== TO BE DONE ==
(a) Translate this sentence from the forum thread about fondant into Spanish: "I freeze at least overnight up to a few days till I can finish the cake."
(b) Carry on the forum thread about fondant, picking up after its last sentence and writing a few more sentences in the same helpful reply.

== EXCERPT TO READ ==
Omg I Need To Learn What Is A Good Fondant

Decorating By beadfanatic2010 Updated 17 Jul 2010 , 10:42pm by tigerhawk83

beadfanatic2010 Cake Central Cake Decorator Profile
beadfanatic2010 Posted 15 Jul 2010 , 12:47am
post #1 of 4

Today I made my mom her Bday cake (it was late) I've been looking on you tube and it looks very easy but I see that it is not. I made a 3 layer cake. I should of made a two layer cake it was red velvet tasted pretty good but looked horrible. I notice when the cake began to rise it had crackes in it, is it because I didnt beat it until it was smooth? then came the fondant I had used Wilton ready to use Fondant omg where do I start the first fondant that I had rolled out I didnt microwave it, I did put corn starch down so it wouldnt stick then I didnt have a rolling pin and I think that was the biggest mistake of all it didnt cover the bottom of the cake also I did put the cake in the freezer to chill so I can put the butter cream frosting on Once I had took the cake out the freezer I started putting the butter cream and the surface started to lift up icon_surprised.gif then the other 2 cakes came out ok one of the was smoother than the other so it was much easy to put the butter cream on but I ran into the same problem again the FONDANT I didnt have enough and I didnt have the smoother is there anyone that can help me wih this situation I really want to learn how to make these speciality cakes with the fondant

3 replies
catlharper Cake Central Cake Decorator Profile
catlharper Posted 15 Jul 2010 , 3:12am
post #2 of 4

Hi there...I'm hoping I can help.

Now that you have tried the Wilton fondant and you know the consistancy you may be open to trying to make MMF. You can find the recipe here on CC and it's pretty easy to make. Like with anything in cake making it may take you a bit to learn all the tricks but we are all here to help so don't be afraid to fact, feel free to PM me anytime.

When you bake your cakes you are bound to get some cracks during the baking process on top...that's ok..because you will want to trim off the top to make a nice level surface when your cake is cooled. Now either you can do two two inch cake layers or cut each of those into 1 inch layers and fill in between to make a four layer cake. Honestly most people I run into say they'd rather have more cake inside and less filling so I usually make 2 2 inch cakes and just level those instead of cutting them (torting) them again to make 4 layers. Two 2 inch layers filled will make a standard 4 inch high cake that you'd see at most parties or weddings. Once you have a cool cake that you have leveled (I use a 12 inch bread knife to level mine but there are lots of levelers out there that you can buy) then you can wrap them (remember this is what I do) and freeze them. I freeze at least overnight up to a few days till I can finish the cake.

== GIVEN INFORMATION ==
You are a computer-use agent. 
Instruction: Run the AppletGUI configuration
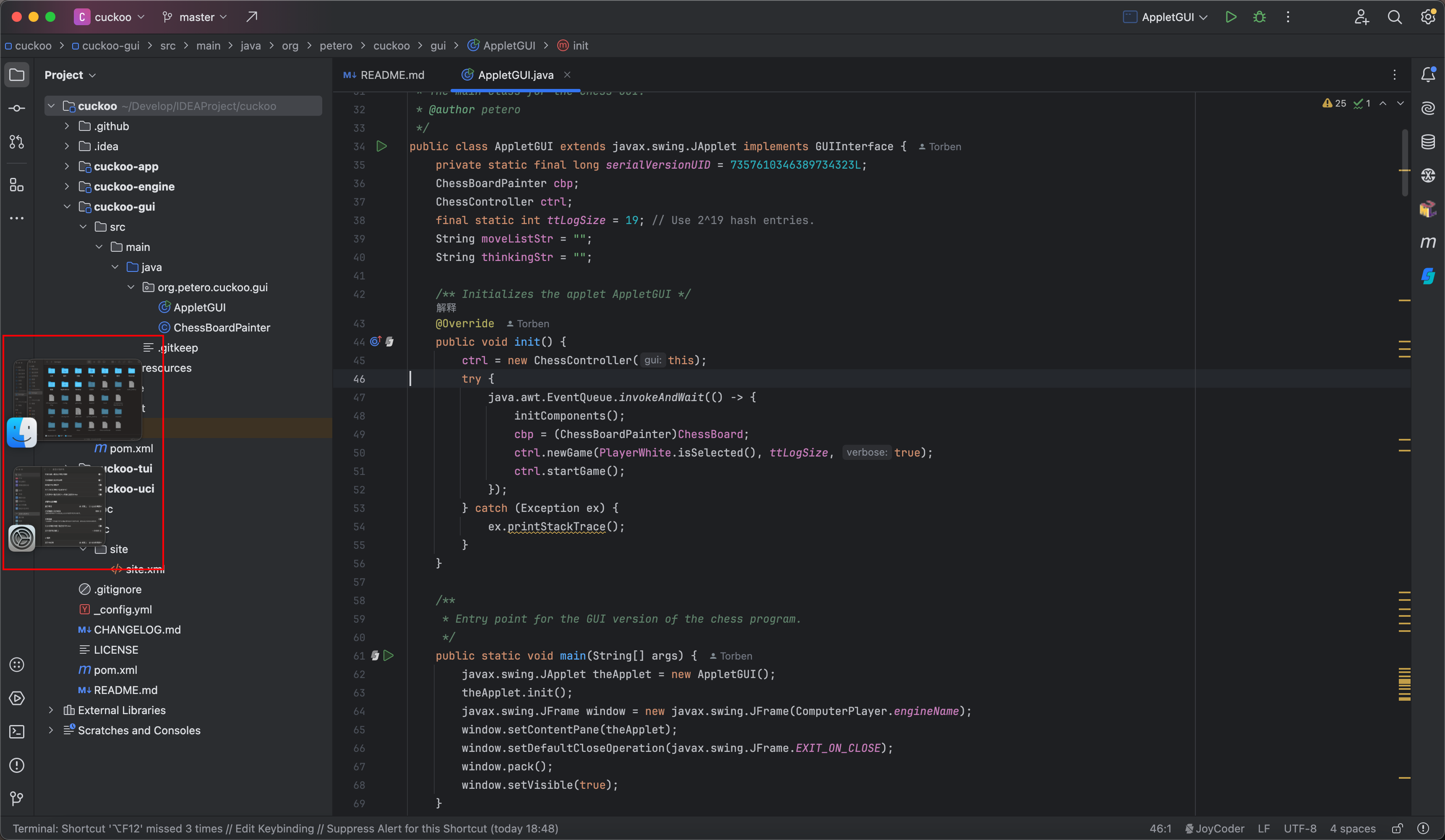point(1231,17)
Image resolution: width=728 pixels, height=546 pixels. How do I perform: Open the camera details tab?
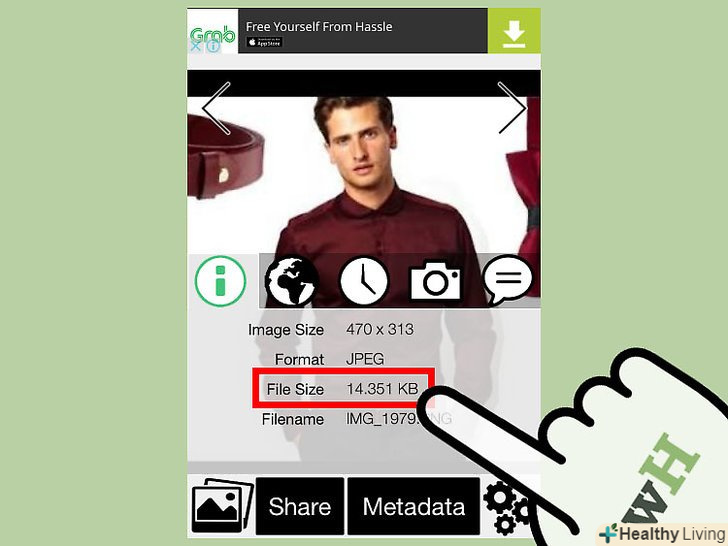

== EXPECTED RESULTS ==
(a) Congelo por lo menos toda la noche y hasta unos días, hasta que pueda terminar el pastel.

(b)
After freezing take them out of the freezer, unwrap and then pipe a stiff buttercream dam round the layer you are going to fill..this helps to hold in the filling. Make the filling about 1/4 inch high inside this dam then stack the other one on top (sorry if I'm being too simplistic, just don't want to miss a step for you). With icing thinner than the dam, you want to crumbcoat a thin coat all around and on top of your cake. Then let it rest for at least 3 hours. This allows your cake to come up to room temperature and for it to settle. When the time is up check your cake for any splooshing of the filling..if so then smooth it out. You never want to put a final coating of buttercream or fondant on a cold temp always.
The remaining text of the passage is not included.